■ Required tasks
(1) In the arbitration excerpt, what is undisputed about the Municipal Act?
(2) Condense the paragraph of the arbitration excerpt beginning "Third, as a related matter" into a shorter version that keeps its main points.
(3) Proceed with the arbitration excerpt, picking up after its final sentence.

■ Article
The Employer’s approach is therefore consistent with the language of the Collective Agreement insofar as it also entails a conversion of 1998 earnings into a monthly amount.
[30] Third, as a related matter, there is no dispute that the Municipal Act does not apply in the present circumstances and that the relevant provisions of that statute are not incorporated into Article 20.03. However, the Arbitrator could reasonably find that the reference to the Municipal Act in Article 20.03 evidenced an intention of the parties that the result under Article 20.03 would be substantially the same as the result under the Municipal Act in comparable circumstances. That is what the Arbitrator did in finding that the parties did not intend to depart from the “paradigm” of the Municipal Act.
[31] Given the foregoing, I conclude that the Award is reasonable based on the following three considerations.

■ Given material
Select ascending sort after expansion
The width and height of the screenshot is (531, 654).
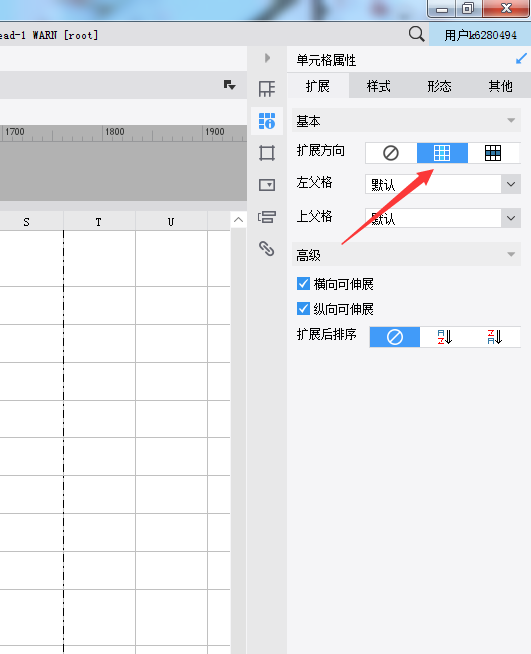[x=445, y=337]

■ Answers to the problems
(1) It does not apply in the present circumstances, and its relevant provisions are not incorporated into Article 20.03.

(2) Both sides agree that the Municipal Act does not apply here and that its relevant provisions are not part of Article 20.03. Still, the Arbitrator could reasonably take the Act's mention in Article 20.03 as showing that the parties intended results under that article to be substantially the same as under the Act in comparable circumstances. On that basis, the Arbitrator found that the parties did not intend to depart from the Act's "paradigm."

(3)
[32] First, while the Arbitrator found that the Union’s approach was also consistent with the language of Article 20.03 insofar as it required a calculation based on “six months earnings”, there is no specific wording in Article 20.03 that requires or contemplates a calculation of monthly 1998 earnings based on the number of months worked. Nor is there any language that suggests that an employee’s entitlement to a retirement gratuity should be calculated by reference to the number of months worked in the year of termination of employment. In such circumstances, it is reasonable to assume that the parties intended a calculation based on calendar months.
[33] Second, the Union characterizes the effect of the Employer’s approach to be that an employee who worked less than 12 months in the year of termination will receive less than “50% of [their] accumulated sick leave.” We do not agree. The cap in Article 20.03 requires a monetization of 50% of the number of accumulated sick leave days at the time of termination. The Employer and Union positions reflect different approaches to the monetization of an employee’s accumulated sick leave days, not to the number of sick days for which an employee is entitled to a retirement gratuity.
[34] Third, the Arbitrator also relied on an example that he considered demonstrated that employees who worked 10 months would be entitled to a proportionately larger retirement gratuity than 12 month employees. The Arbitrator’s example was flawed insofar as it presumed the same 1998 earnings for each class of employee and, therefore, a higher rate of pay for the employees who worked a 10 month year.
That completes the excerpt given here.